The Ontario Court of Appeal in Thornton held that the legal duty referred to in section 180(2) can be found in either federal or provincial statutes or at common law. It also held that a valid duty in this context is the one set out in Donoghue v. Stevenson to “take reasonable care not to injure one’s neighbour.”

The Ontario Court of Appeal in Brown held that for the purposes of section 217, an “undertaking” requires a commitment to do something that is “clearly made and with binding intent.” The “mere expression of words indicating a willingness to act” will not suffice.

Consequences and Causation: #

General points:

Where the actus reus of an offence includes the element of causation (“dangerous driving causing death”), the Crown must prove causation BARD.

If the accused’s actions are the direct or main cause (i.e., the factual cause), then causation is made out. No need to go further.

But if the accused’s actions are only a contributing cause, the court must consider whether those actions are the ‘legal cause.’ The test for legal causation is whether the actions of the accused were a “contributing cause beyond the de minimus". (Smithers)
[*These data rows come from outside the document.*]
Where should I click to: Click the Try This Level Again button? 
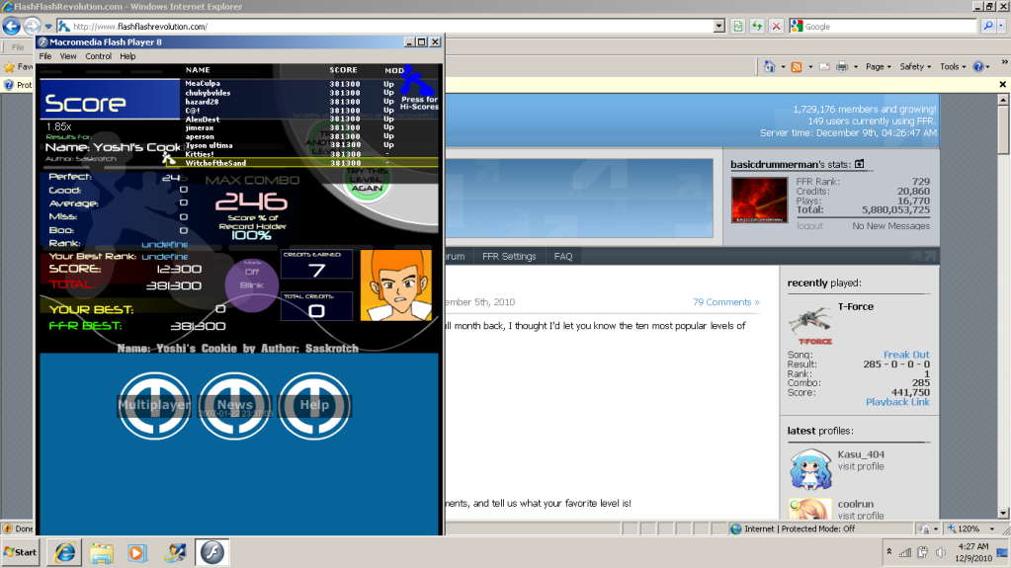[367, 182]
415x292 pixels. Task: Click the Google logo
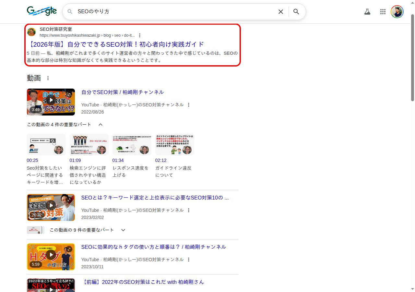42,11
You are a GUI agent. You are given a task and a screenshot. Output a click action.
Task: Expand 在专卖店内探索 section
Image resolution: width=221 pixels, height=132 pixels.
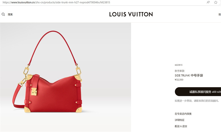coord(183,114)
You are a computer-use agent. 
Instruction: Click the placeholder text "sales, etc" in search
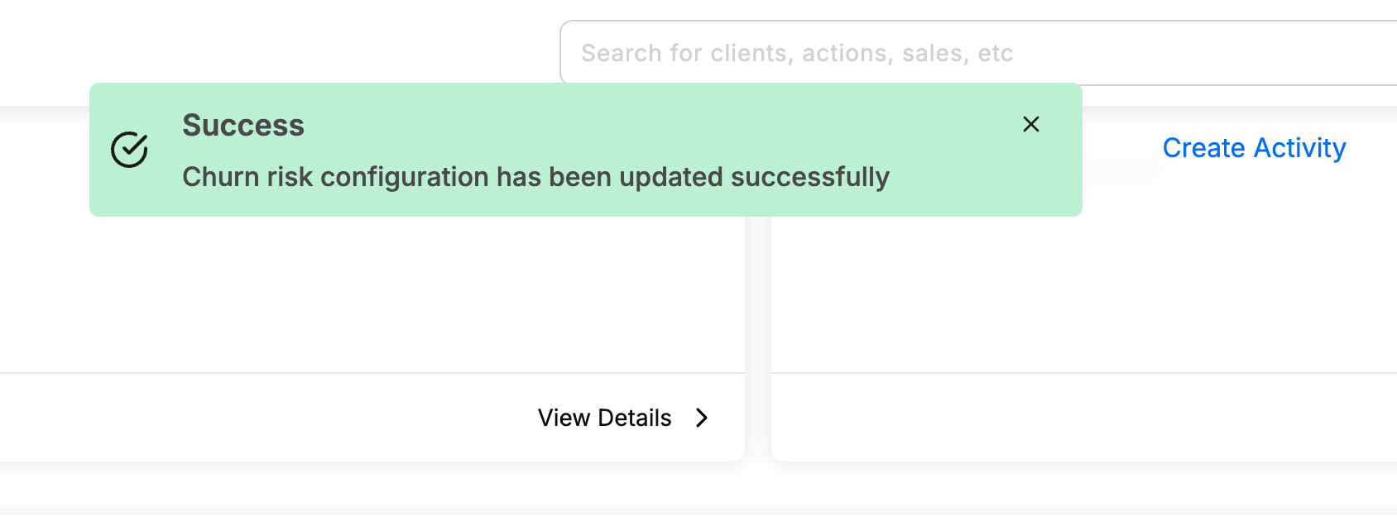tap(958, 53)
Legal causation refers to a person’s moral responsibility for a prohibited consequence where his or her acts were a significant cause but not necessarily the only or main cause. (Smithers, Nette)

The test for legal causation in criminal law was reformulated in Nette: the act at issue must be “a significant contributing cause.” The majority of the SCC in Nette held that this was a preferable way of formulating the same (or equally acceptable) test set out earlier in Smithers (“a contributing cause beyond the de minimus").

Legal and factual causes may be distinct, with the accused’s acts forming only one of two or more operative causes. (Smithers, Harbottle)

The accused’s conduct therefore need not be the “sole cause,” the “main cause,” or even a “substantial cause” in order to be the legal cause. (Smithers)

Intervening acts

An intervening act may interrupt the causal chain between the accused and the harm inflicted, raising a reasonable doubt about whether the accused’s original act was a ‘significant contributing cause.’ (Harbottle, Maybin)

The SCC in Maybin held that courts may consider one or both of two possible ‘lines of inquiry’ to assess whether an intervening act or event severs the causal link between the accused’s actions and the consequence at issue (or raises a doubt about this):

  1. was the event reasonably foreseeable from the act of the accused – not the specific act, but the general nature of it; and/or

  2. was the event a response to the accused’s act or was it an independent, intentional act that overwhelmed the act of the accused?

(The Court also held that the main test remains the one in Smithers/Nette.)

The Smithers/Nette test applies to all offences, including manslaughter and murder, with the exception of ‘constructive’ first-degree murder under sections 231(5) and (6) noted below (or unless the offence provision provides otherwise).

The requirement to establish causation is a principle of fundamental justice under section 7 of the Charter, as part of the broader principle that the morally innocent should not be punished.

The Ontario Court of Appeal has held that the Smithers' de minimus test does not offend fundamental justice by setting too low a threshold for proof of causation, given the fact that for more serious crimes such as manslaughter, the Crown must also establish objective foreseeability of a risk of bodily harm that is neither trivial nor transitory. (Cribben)

Causation and murder: #

For the forms of first-degree murder set out in sections 231(5) and (6) (or where similar terms are used), the test for causation is whether the accused’s conduct was “a substantial and integral cause of death”. (Harbottle, Nette)

For all other forms of murder (i.e., first and second degree), the test for causation is the one set out in Smithers/Nette.